Hashes generated by Rabin Karp Rolling Hash not reflecting on the Text

622 views Asked by Nitish Upreti At 15 January 2012 at 07:09

Note: Lots of Possible duplicates, but nothing seems to be solving my problem.

I am working on a Plagiarism detection based on MOSS.

After successfully implementing a filter which strips out all the necessary details(comments,punctuations etc) I hash the content using a Rolling Hash Implementation(Rabin Karp)

However the Hashes which match in two text-files of source code, have very different underlying text(No plagiarism and yet same hashes)

The Algorithm I implemented(Ruby) --> (Partial Snippet)

 #Preprocessing from RobinKarp Algorithm
  for c in 0...k do
    text_hash=(radix*text_hash+text_to_process[c].ord)%q
  end

  #Main loop
  for c in 0...loop do   
        text_hash=((radix*text_hash-(text_to_process[c].ord)*highorder)+(text_hash[c+k].ord))%q

Is there an issue with my implementation?

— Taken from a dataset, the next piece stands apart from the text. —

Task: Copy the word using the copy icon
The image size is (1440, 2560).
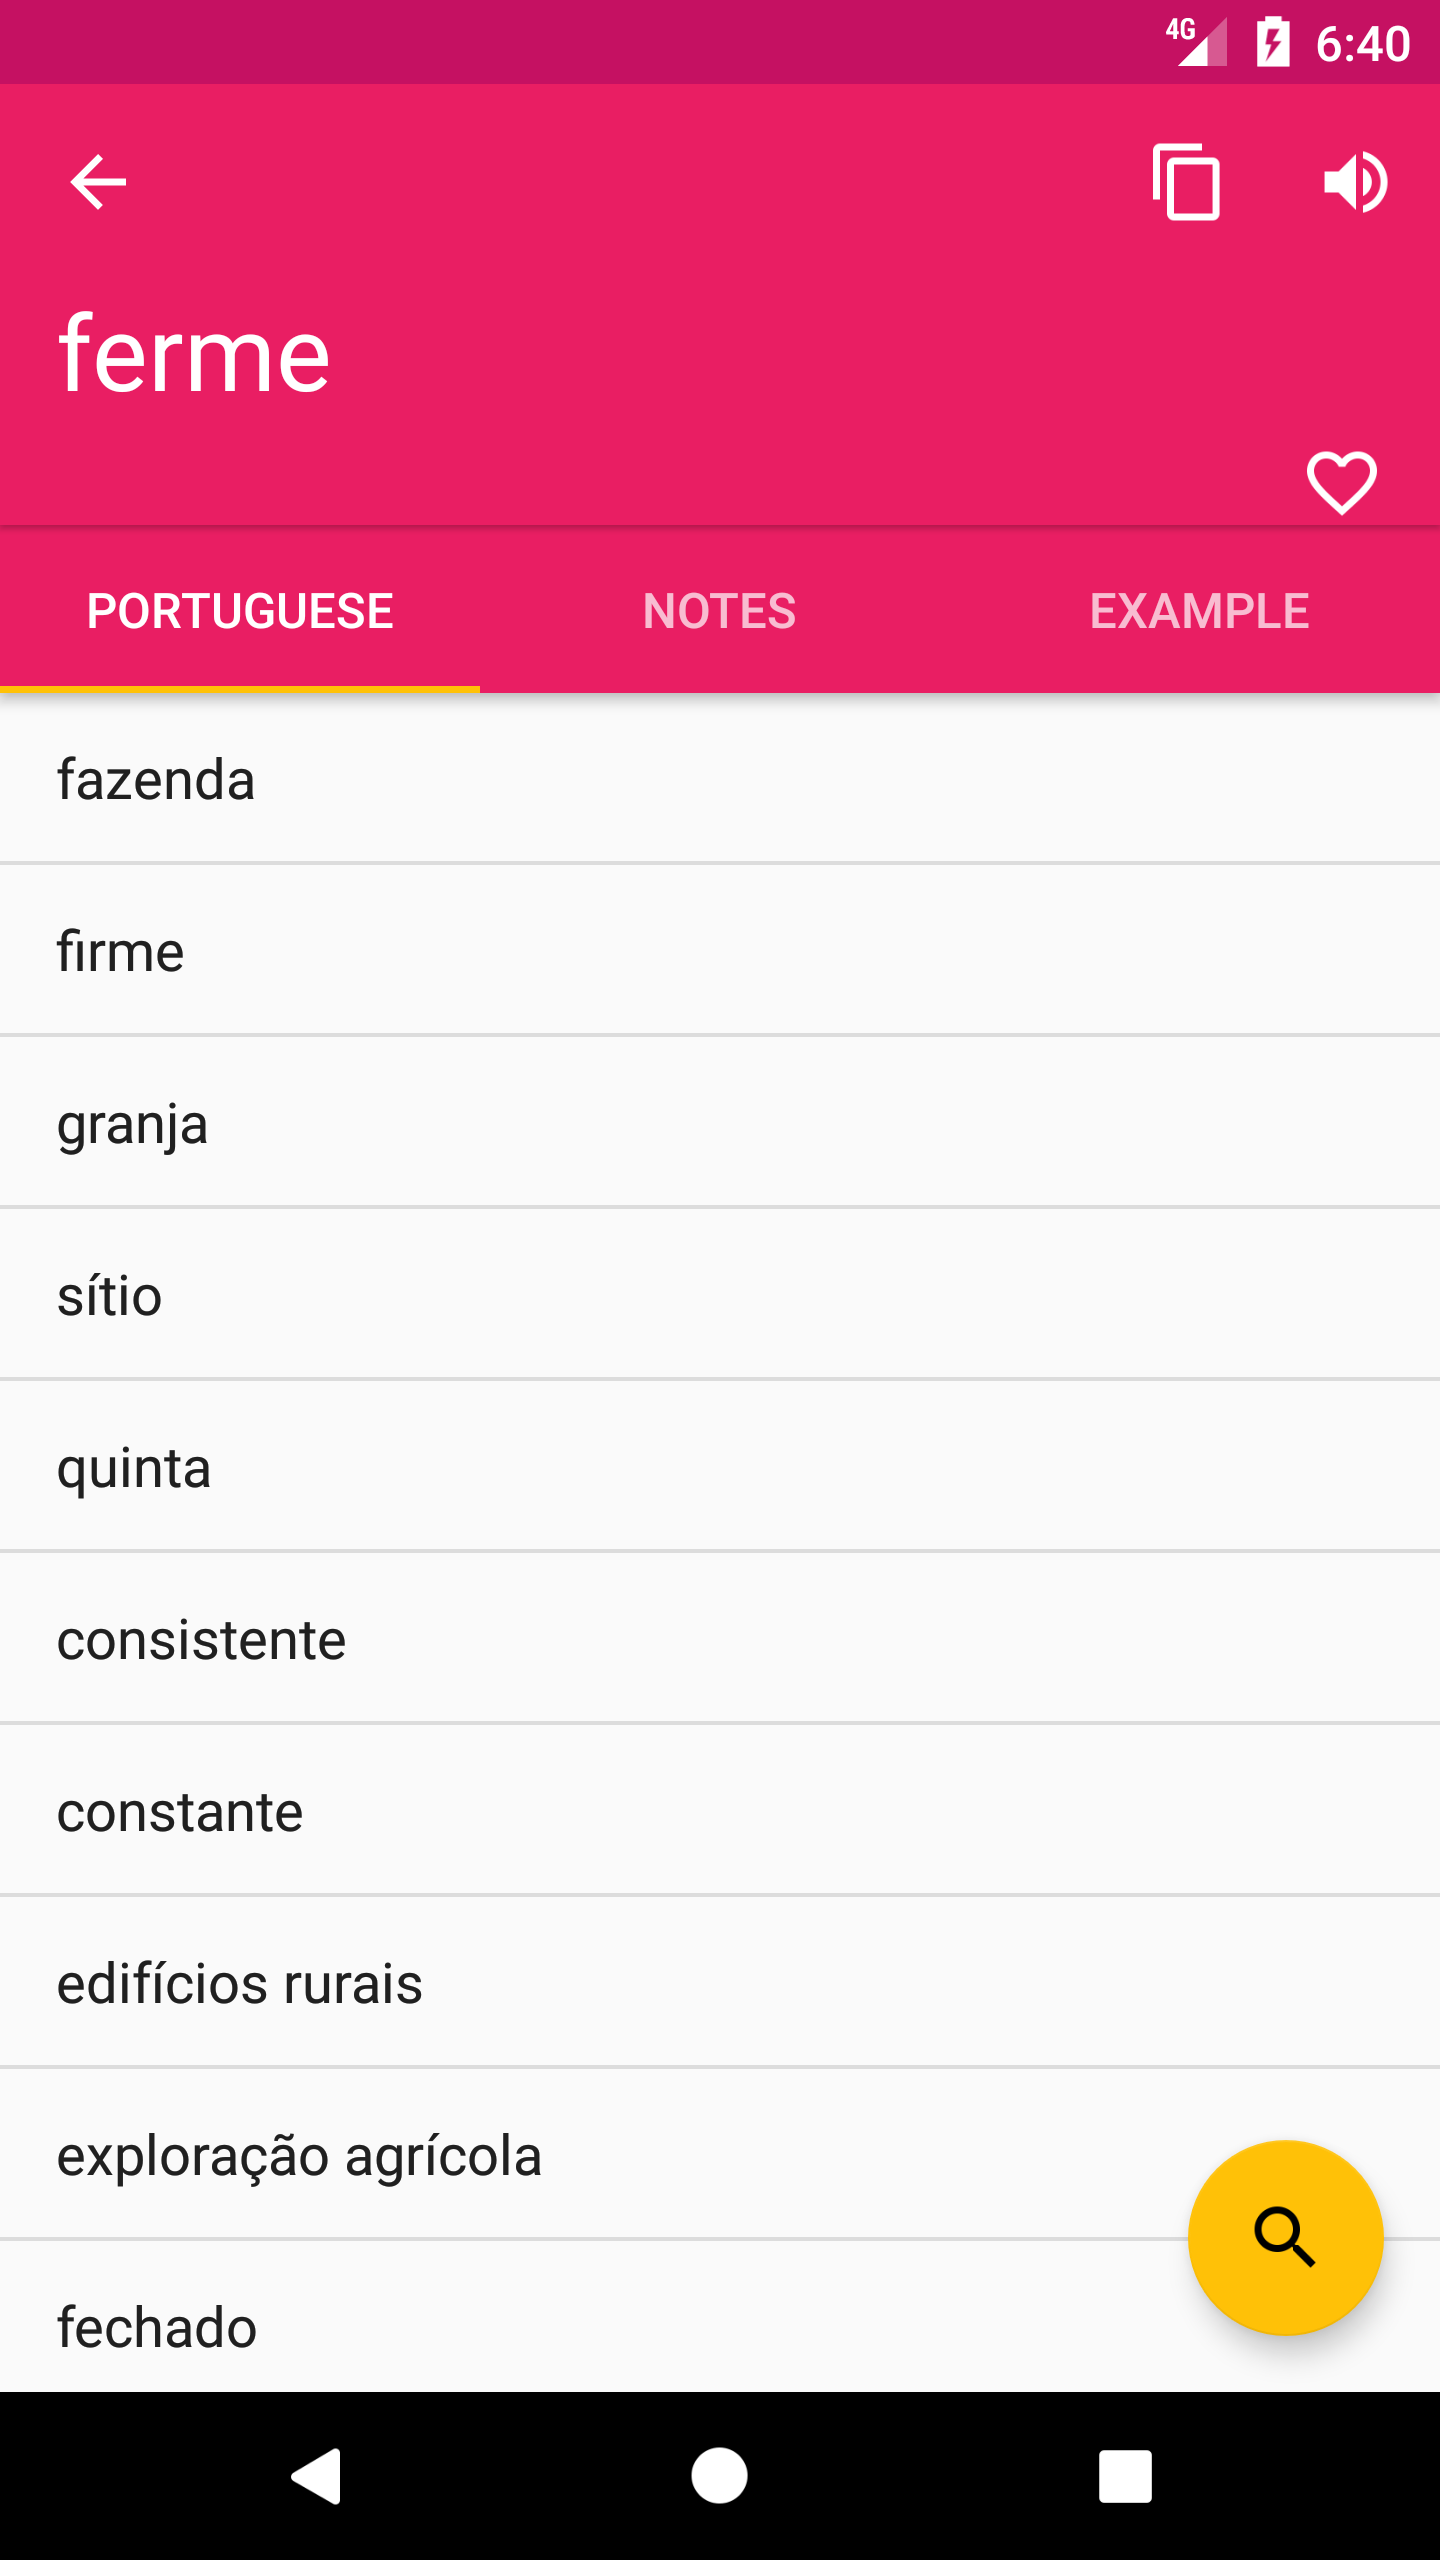Action: 1186,182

Or the Parameters I specify can be at fault?

I take radix=34 ( I am not sure if it is the right value, I am assuming the stripped out text will only contain alphabets+some special charcters like '+','-','*','/' so a rough estimate of total 34 characters)

I am taking q(prime) to be 101

Is this a collision issue I am dealing with? Any pointers as to how to tackle the problem?

Original Q&A

There are 1 answers

**mcdowella** · Accepted Answer · 2012-01-15T08:07:38+00:00

I note that with q = 101, there are only 101 possible hash values - 0, 1, 2...100. Have you tried increasing q? Another approach would be to look and see if the hash values look like they are randomly chosen values within the possible values of 0,1..q-1.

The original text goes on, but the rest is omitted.